Regarding the announcement that the government would buy more fogging machines, Cummings said this is indicative of the government’s lack of forward planning, including on economic matters.
He noted that dengue is spread by the same mosquito that spreads chikungunya and zika, with which the nation has had recent experiences.
“So it’s not that we are unaware or that we should be caught so unprepared as perhaps you could make a case for COVID-19 that was new,” Cummings said.
He reiterated that dengue fever is preventable and people do not have to die from it.
“And that is where the ministry dropped the ball.”
Cummings said that talking about more fogging machines speaks to a total lack of understanding of how to deal with the mosquito problem at source.
“Fogging is a not a panacea. It is a last case resort. We should not ever reach to the stage where we have to do that level of fogging.
“What we need to do is systematically clean the country up, starting with the householders and starting with the stagnant pools.
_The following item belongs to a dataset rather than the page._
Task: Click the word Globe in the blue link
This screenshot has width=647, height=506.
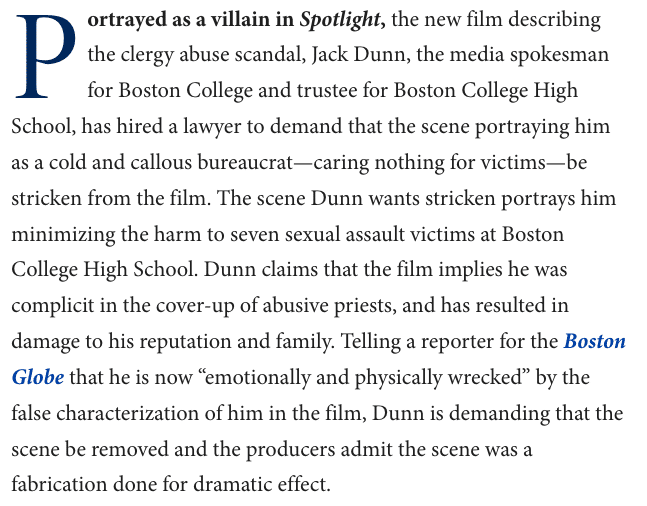Action: (x=38, y=378)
If you remove the mosquito at source, fogging then becomes limited in little pockets that you work on.”
He said that the country would not need additional fogging machines if the situation were managed properly.
“Any sensible country manages a problem in a logical framework. It is cheaper, far more effective, far more healthy. Malathion is not something to be messed with. It kills the mosquito but it does a lot of other damage. It affects your agriculture, it affects wildlife; it affects a lot of things. “You do it when you have a crisis. We should not have a crisis. We should have dealt with the source of the mosquito a long time ago and that’s how a sensible country operates. So telling me now you are bringing in more fogging machines tells me you really don’t understand what you are doing.”